Он поднял голову и оглядел меня с ревностью обманутого мужа.
– В общем, ты хочешь, чтобы я принял все как есть, – пробурчал он. – Ты считаешь свои каждодневные визиты к Мариусу Петипа частью ремесла, которое объединяет вас обоих!
– Точно так.
– А я… Я теперь лишен ремесла!.. Ты мне ставишь это в укор?
– Зачем же… Нет, конечно! Как ты мог о таком подумать?
– Так вот и мог! Ты упрекаешь меня в том, что я еще жив и ничего не делаю…
Я так и взорвалась! Тем более что он опять успел наклюкаться.
– Я никогда не упрекну тебя в этом! – вскричала я. – В твои годы ты заслужил право на это…
– Так чего же ты тогда хочешь от меня?
– Ничего!
Он налил себе очередной стакан водки, выдул залпом, поцокал языком, погладил графин кончиками пальцев и пробурчал:
– Так не это ли гонит тебя прочь от нашего дома?
– Нет, конечно!
– Ты бы хотела, чтобы я меньше пил, чтобы вовсе бросил!
– Если ты бросишь пить, я скажу тебе «браво»! Но если и продолжишь, я не стану прятать от тебя бутылку! Она ведь создает тебе уверенность, мне так кажется!

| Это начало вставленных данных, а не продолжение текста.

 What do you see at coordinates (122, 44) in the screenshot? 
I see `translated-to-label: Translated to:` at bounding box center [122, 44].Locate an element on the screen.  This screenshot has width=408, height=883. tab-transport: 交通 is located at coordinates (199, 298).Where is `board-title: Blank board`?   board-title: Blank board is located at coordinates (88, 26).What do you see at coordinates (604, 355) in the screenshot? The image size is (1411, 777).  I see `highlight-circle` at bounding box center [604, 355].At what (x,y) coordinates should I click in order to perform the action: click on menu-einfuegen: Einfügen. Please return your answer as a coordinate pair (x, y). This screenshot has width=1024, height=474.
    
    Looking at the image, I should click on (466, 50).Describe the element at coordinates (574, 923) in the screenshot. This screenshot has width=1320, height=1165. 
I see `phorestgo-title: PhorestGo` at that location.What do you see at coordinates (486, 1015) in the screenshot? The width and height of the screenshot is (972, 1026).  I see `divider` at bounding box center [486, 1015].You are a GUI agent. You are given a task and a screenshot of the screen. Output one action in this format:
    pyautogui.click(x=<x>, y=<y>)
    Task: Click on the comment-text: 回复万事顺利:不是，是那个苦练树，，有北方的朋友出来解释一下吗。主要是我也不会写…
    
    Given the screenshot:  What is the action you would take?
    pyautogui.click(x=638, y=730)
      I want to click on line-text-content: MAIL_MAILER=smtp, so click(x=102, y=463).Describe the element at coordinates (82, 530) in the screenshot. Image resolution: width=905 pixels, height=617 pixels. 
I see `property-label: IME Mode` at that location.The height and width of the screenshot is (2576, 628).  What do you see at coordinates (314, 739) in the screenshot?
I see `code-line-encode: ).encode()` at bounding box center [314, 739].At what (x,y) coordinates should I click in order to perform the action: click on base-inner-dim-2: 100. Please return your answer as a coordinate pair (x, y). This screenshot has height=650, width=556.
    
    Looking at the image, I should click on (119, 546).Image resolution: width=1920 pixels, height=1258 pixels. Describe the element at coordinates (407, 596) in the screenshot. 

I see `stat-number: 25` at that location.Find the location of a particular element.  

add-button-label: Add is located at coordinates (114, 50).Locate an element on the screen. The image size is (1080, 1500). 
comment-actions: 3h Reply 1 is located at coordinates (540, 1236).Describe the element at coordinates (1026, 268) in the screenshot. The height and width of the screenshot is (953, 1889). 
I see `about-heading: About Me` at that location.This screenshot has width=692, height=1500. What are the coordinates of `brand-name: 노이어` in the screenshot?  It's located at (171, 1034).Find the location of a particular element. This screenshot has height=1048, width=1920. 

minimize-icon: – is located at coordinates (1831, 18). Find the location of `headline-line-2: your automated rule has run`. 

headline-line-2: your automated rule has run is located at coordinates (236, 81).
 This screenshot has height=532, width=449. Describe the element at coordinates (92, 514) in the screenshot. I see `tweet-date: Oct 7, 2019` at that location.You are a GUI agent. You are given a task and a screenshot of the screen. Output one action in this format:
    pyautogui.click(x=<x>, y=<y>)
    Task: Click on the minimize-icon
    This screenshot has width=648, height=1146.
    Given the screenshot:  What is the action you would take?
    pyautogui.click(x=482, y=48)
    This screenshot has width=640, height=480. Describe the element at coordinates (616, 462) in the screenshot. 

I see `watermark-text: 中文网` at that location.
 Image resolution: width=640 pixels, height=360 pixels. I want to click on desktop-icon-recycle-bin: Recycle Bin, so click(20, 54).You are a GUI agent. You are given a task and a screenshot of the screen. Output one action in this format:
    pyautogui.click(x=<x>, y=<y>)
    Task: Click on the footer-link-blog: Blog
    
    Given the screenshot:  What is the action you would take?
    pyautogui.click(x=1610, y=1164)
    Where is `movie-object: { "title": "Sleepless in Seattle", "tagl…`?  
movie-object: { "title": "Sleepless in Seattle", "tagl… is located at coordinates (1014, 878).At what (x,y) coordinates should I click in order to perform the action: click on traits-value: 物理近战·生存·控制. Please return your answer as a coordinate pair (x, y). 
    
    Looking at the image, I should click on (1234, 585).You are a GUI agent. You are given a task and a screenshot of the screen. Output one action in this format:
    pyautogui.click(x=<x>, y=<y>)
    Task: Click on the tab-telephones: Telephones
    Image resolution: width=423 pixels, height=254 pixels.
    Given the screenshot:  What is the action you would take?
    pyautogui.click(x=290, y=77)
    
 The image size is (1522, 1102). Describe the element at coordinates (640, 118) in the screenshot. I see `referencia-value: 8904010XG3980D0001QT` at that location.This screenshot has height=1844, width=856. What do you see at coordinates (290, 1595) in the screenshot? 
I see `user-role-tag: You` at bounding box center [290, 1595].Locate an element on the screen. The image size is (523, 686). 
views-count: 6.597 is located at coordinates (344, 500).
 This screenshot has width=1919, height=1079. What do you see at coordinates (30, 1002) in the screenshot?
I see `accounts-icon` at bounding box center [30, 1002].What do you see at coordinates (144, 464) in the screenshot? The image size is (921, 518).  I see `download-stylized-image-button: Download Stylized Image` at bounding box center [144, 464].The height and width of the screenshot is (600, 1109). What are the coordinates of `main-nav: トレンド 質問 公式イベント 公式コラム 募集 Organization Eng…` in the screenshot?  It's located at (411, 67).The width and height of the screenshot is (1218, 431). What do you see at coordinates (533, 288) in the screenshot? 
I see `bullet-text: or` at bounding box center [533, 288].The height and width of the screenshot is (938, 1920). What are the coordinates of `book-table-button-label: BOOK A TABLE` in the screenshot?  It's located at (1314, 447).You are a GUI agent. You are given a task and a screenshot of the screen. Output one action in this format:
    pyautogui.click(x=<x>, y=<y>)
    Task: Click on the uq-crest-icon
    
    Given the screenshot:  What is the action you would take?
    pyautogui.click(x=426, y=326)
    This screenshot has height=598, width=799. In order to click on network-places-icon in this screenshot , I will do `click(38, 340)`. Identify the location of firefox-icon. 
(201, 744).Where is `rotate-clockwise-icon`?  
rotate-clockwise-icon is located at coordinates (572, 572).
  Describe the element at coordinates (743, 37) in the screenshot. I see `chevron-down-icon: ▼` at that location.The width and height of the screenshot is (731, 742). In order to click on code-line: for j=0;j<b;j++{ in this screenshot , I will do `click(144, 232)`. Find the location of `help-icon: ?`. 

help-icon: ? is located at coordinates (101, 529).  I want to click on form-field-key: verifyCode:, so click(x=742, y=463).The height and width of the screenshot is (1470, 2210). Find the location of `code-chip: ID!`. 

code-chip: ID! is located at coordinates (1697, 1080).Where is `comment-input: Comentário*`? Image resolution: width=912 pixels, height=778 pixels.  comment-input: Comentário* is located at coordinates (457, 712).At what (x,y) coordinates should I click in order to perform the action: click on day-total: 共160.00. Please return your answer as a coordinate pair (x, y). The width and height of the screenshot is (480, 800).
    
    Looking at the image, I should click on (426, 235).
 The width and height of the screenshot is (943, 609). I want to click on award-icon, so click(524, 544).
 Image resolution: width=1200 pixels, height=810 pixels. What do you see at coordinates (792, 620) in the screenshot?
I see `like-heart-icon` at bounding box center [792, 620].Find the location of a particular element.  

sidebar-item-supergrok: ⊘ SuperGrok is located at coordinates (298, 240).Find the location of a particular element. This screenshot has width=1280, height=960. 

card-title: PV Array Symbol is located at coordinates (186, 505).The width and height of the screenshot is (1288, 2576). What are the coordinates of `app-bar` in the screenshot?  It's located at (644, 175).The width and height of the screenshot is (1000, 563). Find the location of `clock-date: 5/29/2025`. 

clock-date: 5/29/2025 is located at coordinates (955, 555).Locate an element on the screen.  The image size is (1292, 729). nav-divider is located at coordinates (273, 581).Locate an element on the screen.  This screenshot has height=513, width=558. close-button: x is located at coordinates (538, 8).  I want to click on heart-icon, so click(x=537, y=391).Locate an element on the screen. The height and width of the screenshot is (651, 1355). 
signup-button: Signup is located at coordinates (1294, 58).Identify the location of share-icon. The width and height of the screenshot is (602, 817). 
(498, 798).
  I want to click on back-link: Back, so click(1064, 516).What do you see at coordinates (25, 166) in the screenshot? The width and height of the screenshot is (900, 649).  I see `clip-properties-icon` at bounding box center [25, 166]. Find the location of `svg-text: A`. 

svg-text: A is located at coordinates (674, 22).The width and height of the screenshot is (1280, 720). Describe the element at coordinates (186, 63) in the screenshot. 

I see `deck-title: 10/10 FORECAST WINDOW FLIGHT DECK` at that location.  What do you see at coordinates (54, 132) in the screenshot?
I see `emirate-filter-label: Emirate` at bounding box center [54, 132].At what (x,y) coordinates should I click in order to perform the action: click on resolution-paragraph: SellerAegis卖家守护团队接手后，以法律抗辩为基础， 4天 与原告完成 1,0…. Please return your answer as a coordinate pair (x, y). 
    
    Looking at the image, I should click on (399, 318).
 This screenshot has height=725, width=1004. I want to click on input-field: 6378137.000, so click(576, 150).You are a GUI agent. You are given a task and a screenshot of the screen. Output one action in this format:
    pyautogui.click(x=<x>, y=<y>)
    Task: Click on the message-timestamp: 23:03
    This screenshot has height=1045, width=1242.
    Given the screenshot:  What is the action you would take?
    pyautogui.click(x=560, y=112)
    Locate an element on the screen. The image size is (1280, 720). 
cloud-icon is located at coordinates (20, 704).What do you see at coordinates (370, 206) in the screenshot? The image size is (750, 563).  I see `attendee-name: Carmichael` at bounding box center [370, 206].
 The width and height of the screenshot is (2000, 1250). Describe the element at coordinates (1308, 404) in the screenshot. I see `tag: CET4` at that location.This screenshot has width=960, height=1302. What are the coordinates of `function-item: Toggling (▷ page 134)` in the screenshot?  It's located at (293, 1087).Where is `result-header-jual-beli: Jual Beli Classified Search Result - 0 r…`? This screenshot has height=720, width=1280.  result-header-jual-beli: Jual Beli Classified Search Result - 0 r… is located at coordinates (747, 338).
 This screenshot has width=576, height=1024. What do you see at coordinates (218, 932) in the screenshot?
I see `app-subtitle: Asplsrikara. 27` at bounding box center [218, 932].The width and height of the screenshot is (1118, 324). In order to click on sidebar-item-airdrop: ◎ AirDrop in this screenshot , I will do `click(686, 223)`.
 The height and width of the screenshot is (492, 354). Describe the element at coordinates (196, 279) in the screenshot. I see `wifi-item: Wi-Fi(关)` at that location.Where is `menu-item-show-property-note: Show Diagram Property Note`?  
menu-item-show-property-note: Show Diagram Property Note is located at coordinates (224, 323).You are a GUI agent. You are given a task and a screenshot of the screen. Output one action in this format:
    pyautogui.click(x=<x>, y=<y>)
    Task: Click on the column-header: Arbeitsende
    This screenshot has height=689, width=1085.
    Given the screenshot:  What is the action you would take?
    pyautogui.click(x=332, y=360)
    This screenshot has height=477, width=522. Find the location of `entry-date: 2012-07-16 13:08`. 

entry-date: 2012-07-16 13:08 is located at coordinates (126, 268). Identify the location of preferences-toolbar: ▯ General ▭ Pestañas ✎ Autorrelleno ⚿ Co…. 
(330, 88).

Родитель ничего не ответил. Мы продолжили нашу трапезу молча, не обмениваясь более взглядами. Размышляя о семействе Петипа, в котором царили веселье и гармония, я почувствовала стыд из-за того, что так сдружилась с этими чужеземцами, отдалившись от отца родного. Необходимость кем-то восхищаться и кому-то поклоняться решительно влекла меня к первым, но дочерняя жалость тянула к последнему. Раздираемая этими двумя противоположными склонностями, я сопоставляла своего кровного отца, который деградировал ото дня ко дню, со своим духовным отцом, над которым не были властны ни время, ни происходящие события. И было очевидно, что своего духовного отца я предпочитала кровному. Меня явно более тянуло к символу успеха, чем к опустившемуся неудачнику. Я была более расположена аплодировать, чем высказывать жалость, более настроена стремиться вперед по жизни, чем предаваться воспоминаниям. Мне недостало мужества возобновить разговор с отцом после того, как Аннушка убрала со стола. Попрощавшись с несчастным моим родителем ритуальным вечерним поцелуем, я выбросила из головы все, что не относилось к «Щелкунчику», уже предвкушая восхитительный вечер, проведенный в забавном волнении среди игрушек маленькой Клары.
Увы, последующие дни так и не принесли мне ответа на давно ожидаемый вопрос. Мариус-то закончил сочинение либретто, но Чайковский по-прежнему трудился над оркестровкой, и ни тот, ни другой еще не приступали к отбору претенденток на исполнение ролей. Лишь за две недели до начала репетиций Петипа объявил мне о своем намерении поручить мне несколько вариаций «экзотического характера», а также участие в одном из па-де-де. Очаровательная роль юной прелестницы Клары досталась юной Станиславе Белинской; я согласилась бы и на чудную партию феи Драже, но и она на этот раз промелькнула мимо меня: как уверял маэстро, эта партия уже давно была обещана маститой итальянке Антониетте дель Эра. Мне недостало дерзости высказать мою горечь, хотя разочарование оказалось слишком сильным. А впрочем, я согласилась с тем, что знойной итальянской красавице более пристало выйти на сцену под божественные звуки челесты, от которых у зала замирало дыхание. У меня сложилось впечатление, что он правильно понял мою покорность судьбе с улыбкой на устах: я доказала ему, что я – не только хорошая танцовщица, но и рассудительная молодая особа, которая, не колеблясь, смирит свои личные амбиции ради интересов коллективного творчества.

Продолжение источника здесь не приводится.